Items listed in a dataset
○ ○ ○ ○ ○

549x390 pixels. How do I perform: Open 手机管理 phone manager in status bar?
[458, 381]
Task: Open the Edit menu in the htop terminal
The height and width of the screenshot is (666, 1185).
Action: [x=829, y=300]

○ ○ ○ ○ ○

◆ **Brief**: What is wanted is an exact copy of the data.

◆ **Written answer**:
549x390 pixels. How do I perform: Open 手机管理 phone manager in status bar?
[458, 381]
Task: Open the Edit menu in the htop terminal
The height and width of the screenshot is (666, 1185).
Action: [x=829, y=300]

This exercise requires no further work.